■ What to do
Rewrite every line of the records below, including the text of each record, and shift the answer coordinates by adding 119 to each number. Leave the pictures out.

*** Data shown ***

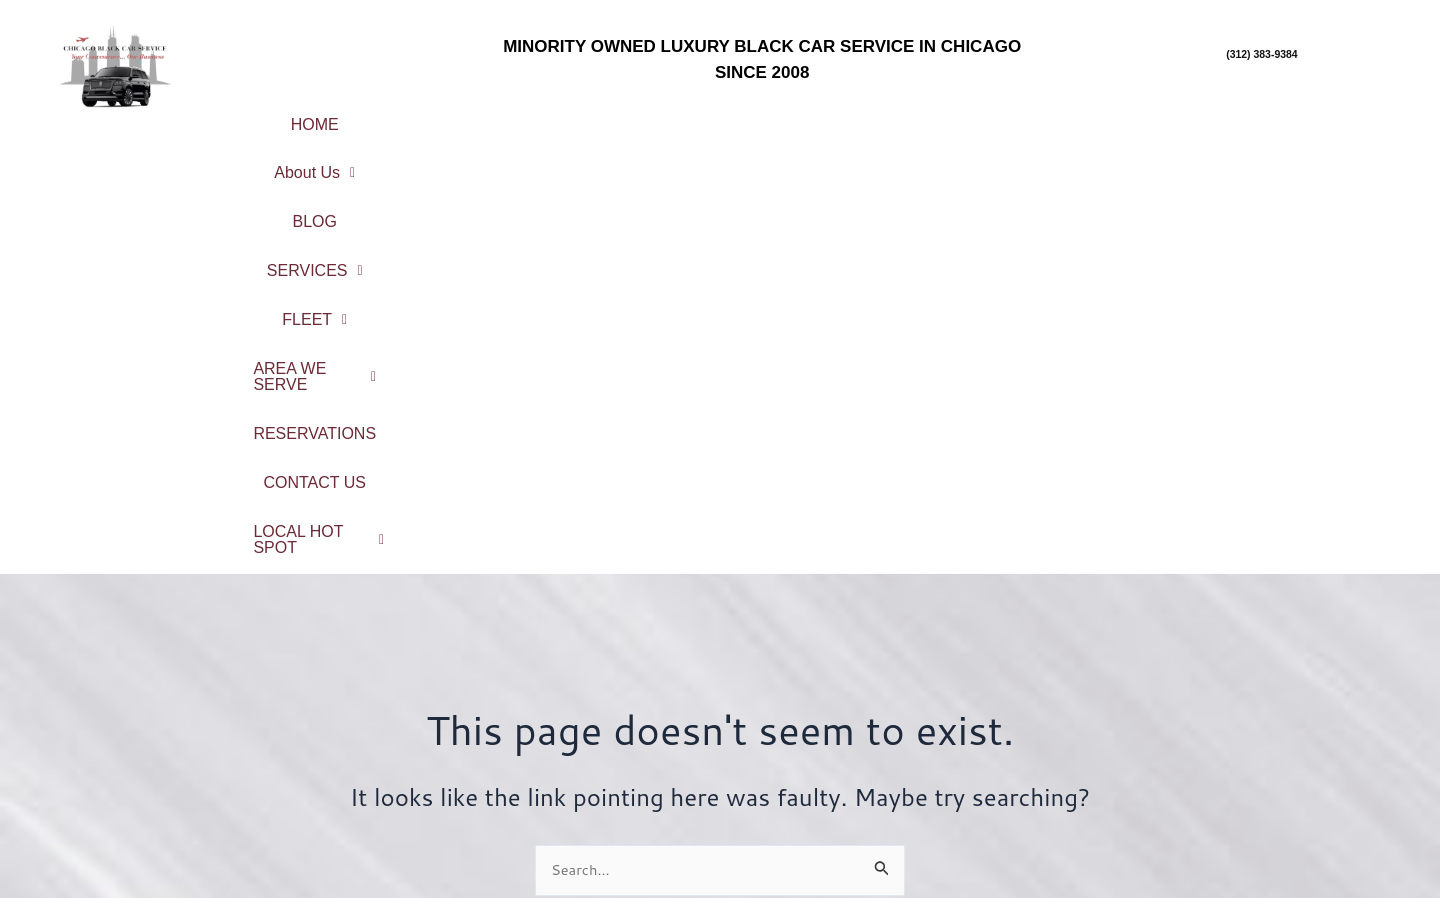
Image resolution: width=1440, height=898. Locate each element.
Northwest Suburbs (1264, 766)
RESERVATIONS (1160, 116)
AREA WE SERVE (969, 116)
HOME (307, 116)
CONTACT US (1327, 116)
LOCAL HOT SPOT (835, 149)
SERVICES (674, 116)
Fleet (545, 750)
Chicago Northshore (1264, 714)
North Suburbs (1264, 740)
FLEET (809, 116)
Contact (544, 803)
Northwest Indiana (1264, 846)
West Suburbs (1264, 819)
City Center (1264, 687)
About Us (428, 116)
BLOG (549, 116)
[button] (428, 117)
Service (544, 724)
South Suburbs (1264, 793)
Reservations (544, 776)
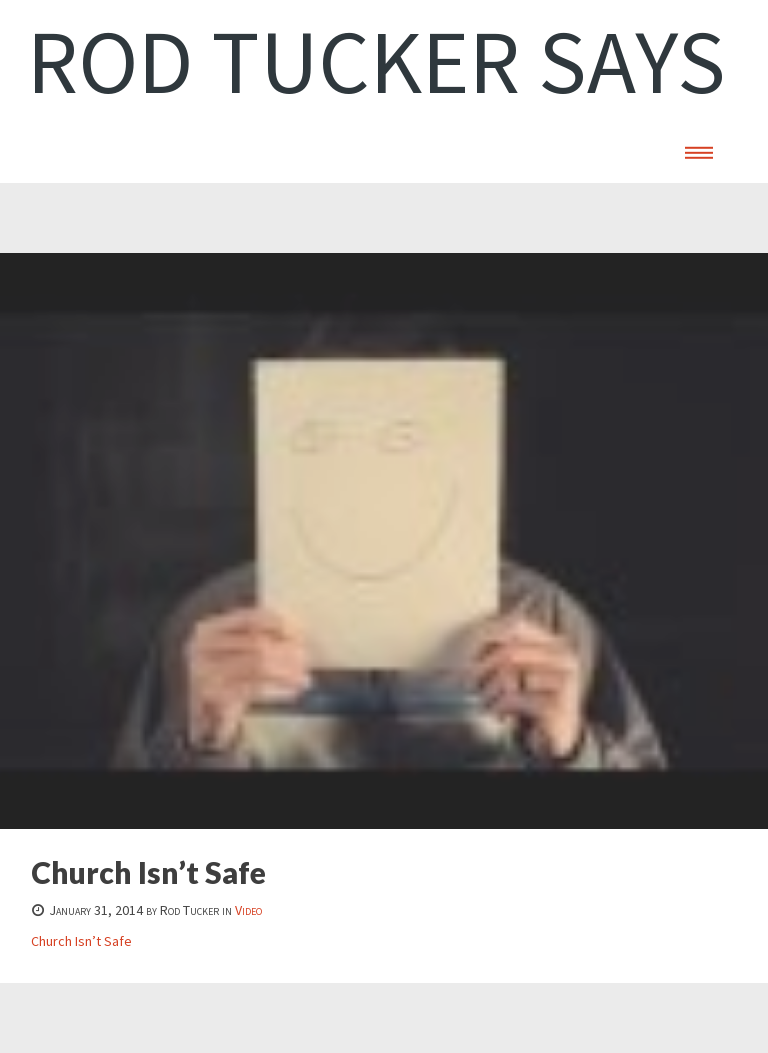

***

■ Worked answer
Image resolution: width=1440, height=898. Locate each element.
Northwest Suburbs (1383, 885)
RESERVATIONS (1279, 235)
AREA WE SERVE (1088, 235)
HOME (426, 235)
CONTACT US (1446, 235)
LOCAL HOT SPOT (954, 268)
SERVICES (793, 235)
Fleet (664, 869)
Chicago Northshore (1383, 833)
North Suburbs (1383, 859)
FLEET (928, 235)
Contact (663, 922)
Northwest Indiana (1383, 965)
West Suburbs (1383, 938)
City Center (1383, 806)
About Us (547, 235)
BLOG (668, 235)
[button] (547, 236)
Service (663, 843)
South Suburbs (1383, 912)
Reservations (663, 895)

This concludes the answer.